Molecular biology has expanded as a result of the application of recombinant DNA techniques (GENETIC ENGINEERING), following the isolation of restriction enzymes in 1970 by American biochemist Hamilton Smith (Nobel Prize, 1978). Restriction enzymes cut DNA molecules at specific sites (base sequences); joining enzymes can link together the DNA fragments.
In 1977 the first recombinant molecules composed of mammalian DNA inserted into bacterial elements (plasmids) were constructed. Plasmids are particles found in some bacterial cells that contain DNA, but they are not part of the chromosomal apparatus of the bacterium. The next important discovery was of "gene splicing"; ie, the RNA synthesized from the DNA of eukaryotic cells can be much larger than the final messenger RNA product, because those segments of the RNA product that are not necessary to code for the protein message are cut out, and the remaining RNA spliced together.

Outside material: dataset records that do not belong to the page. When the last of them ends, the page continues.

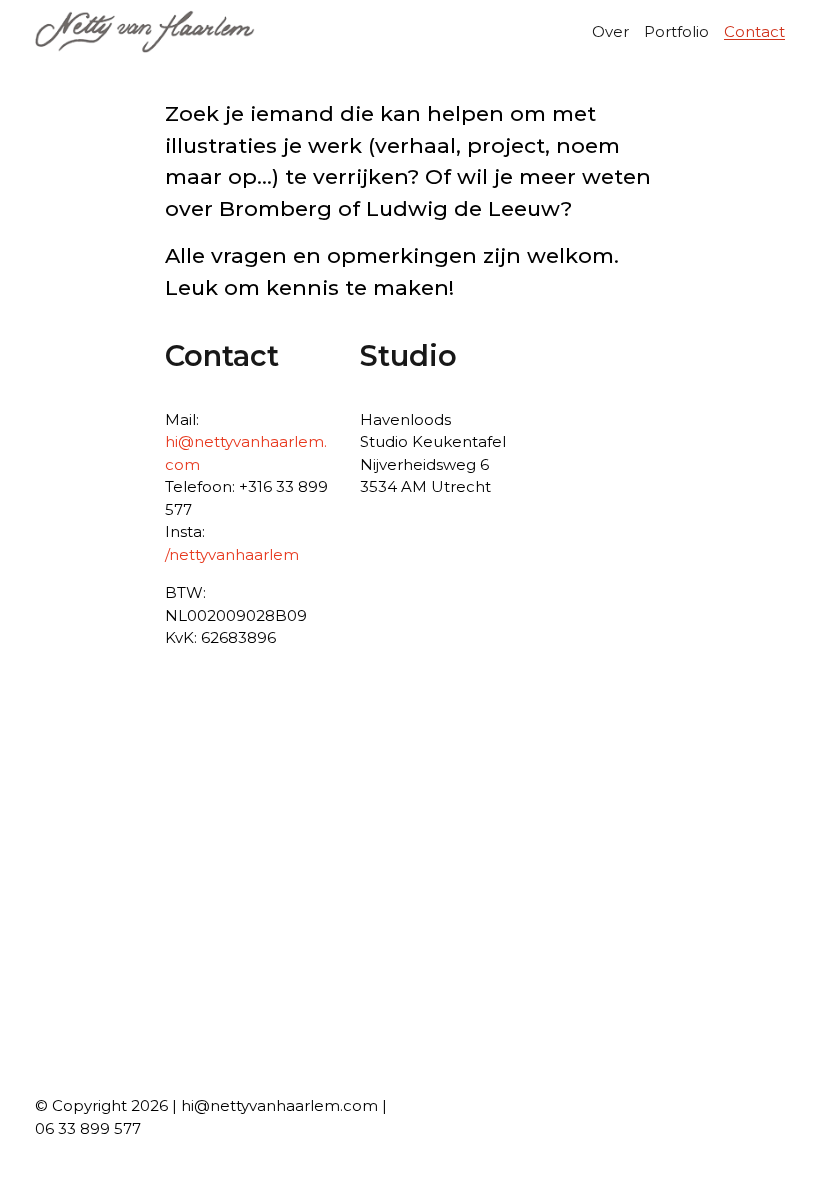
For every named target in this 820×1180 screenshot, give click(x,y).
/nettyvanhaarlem (232, 554)
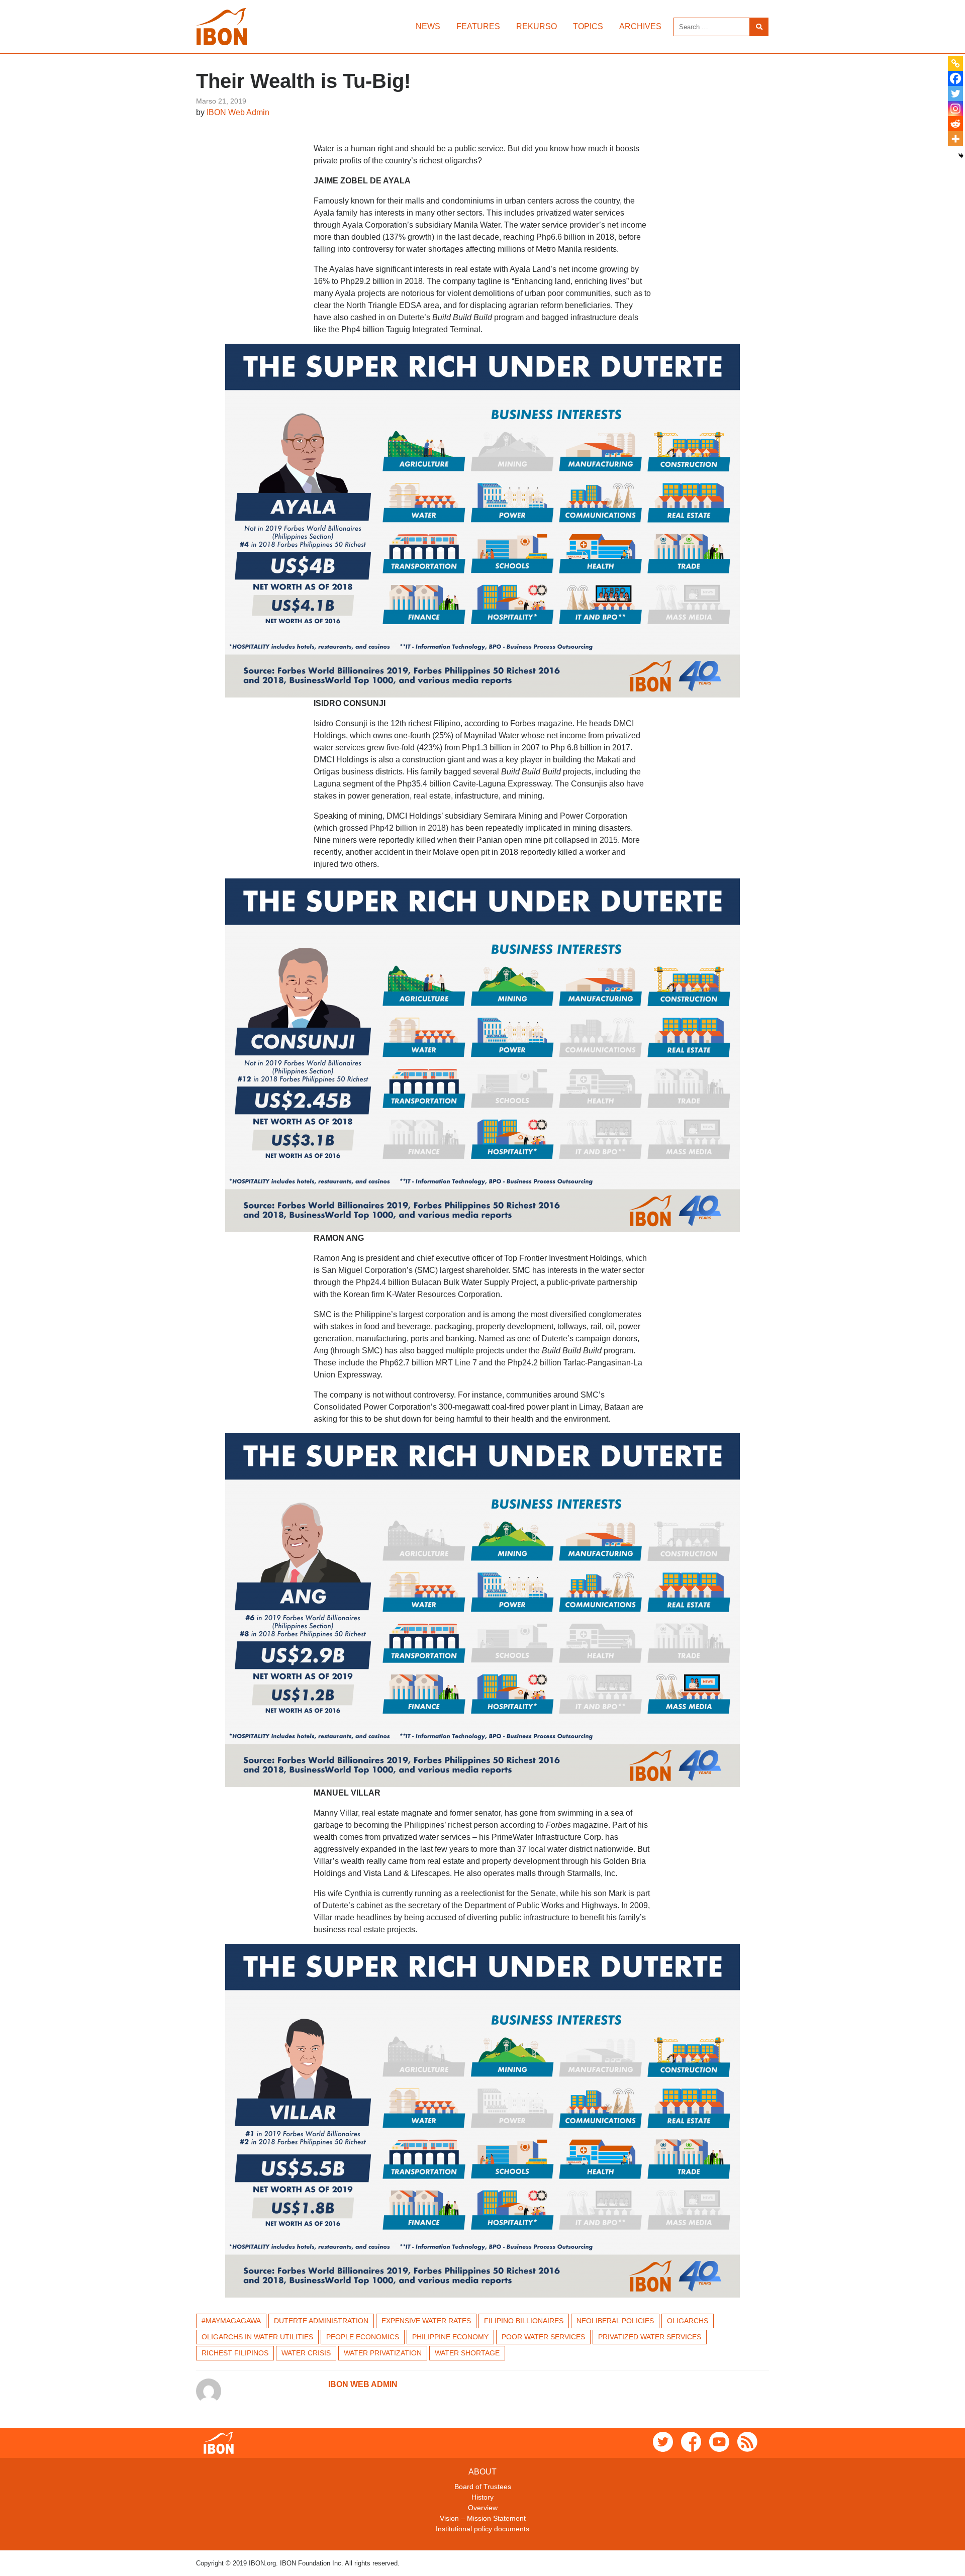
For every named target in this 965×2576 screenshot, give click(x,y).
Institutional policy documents (482, 2529)
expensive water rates (426, 2321)
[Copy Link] (955, 63)
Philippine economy (450, 2337)
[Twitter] (955, 93)
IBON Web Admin (238, 112)
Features (478, 26)
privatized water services (649, 2337)
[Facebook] (955, 78)
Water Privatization (383, 2353)
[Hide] (961, 156)
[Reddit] (955, 123)
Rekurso (536, 26)
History (482, 2497)
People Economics (362, 2337)
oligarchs (687, 2321)
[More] (955, 138)
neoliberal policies (615, 2321)
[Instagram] (955, 108)
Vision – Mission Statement (483, 2518)
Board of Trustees (482, 2487)
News (428, 26)
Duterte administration (321, 2321)
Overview (483, 2508)
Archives (640, 26)
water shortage (467, 2353)
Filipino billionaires (523, 2321)
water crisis (306, 2353)
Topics (588, 26)
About (482, 2471)
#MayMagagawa (231, 2321)
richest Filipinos (235, 2353)
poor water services (543, 2337)
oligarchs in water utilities (257, 2337)
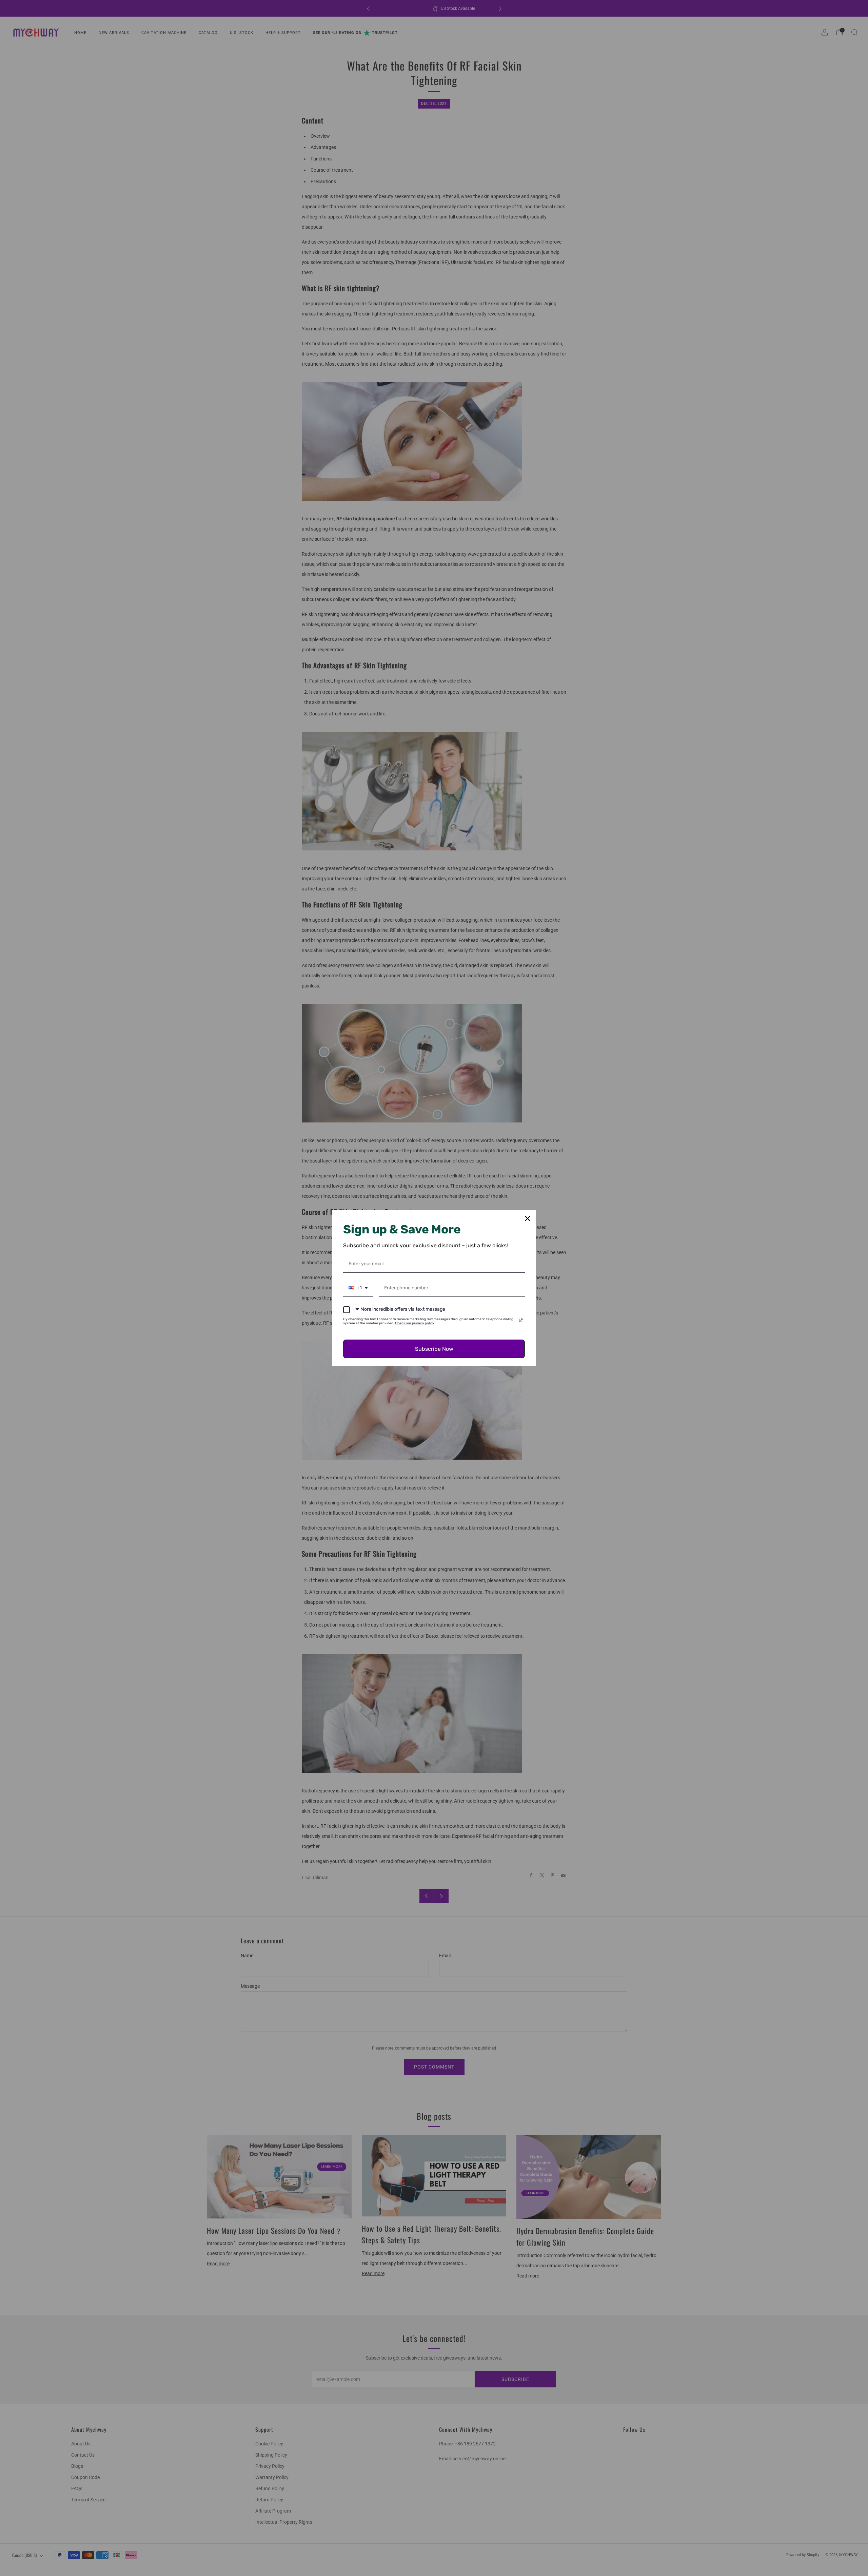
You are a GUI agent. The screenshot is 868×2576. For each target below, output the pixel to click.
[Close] (527, 1218)
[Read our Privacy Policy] (521, 1320)
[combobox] (358, 1288)
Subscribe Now (434, 1349)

This work was followed by the development of powerful, fast and relatively easy methods for determining the base sequence of DNA (the order of the base components in DNA). Two laboratories, those of Walter Gilbert in Cambridge, Massachusetts, and Fred Sanger in Cambridge, England, developed different methods. Gilbert, Sanger and Californian Paul Berg (who performed the first cloning experiments) received a Nobel Prize in 1980.
Changes in Classical and Molecular Genetics
Role of Canadians
Canadians have played an important part in the development of molecular biology. Gobind Khorana (Nobel Prize, 1968), the first to chemically synthesize a nucleic acid molecule, started his work at the BC Fisheries Research Laboratories in Vancouver. Khorana's many students include Gordon Tener, who developed a chromatographic column for separating nucleic acids over a range of sizes, an innovation that has had tremendous methodological impact on molecular biology, and
Groups are now undertaking research in molecular biology in all major Canadian universities (within laboratories in faculties of medicine and science), in the BIOTECHNOLOGY companies located in most provinces, and in many federal and provincial laboratories.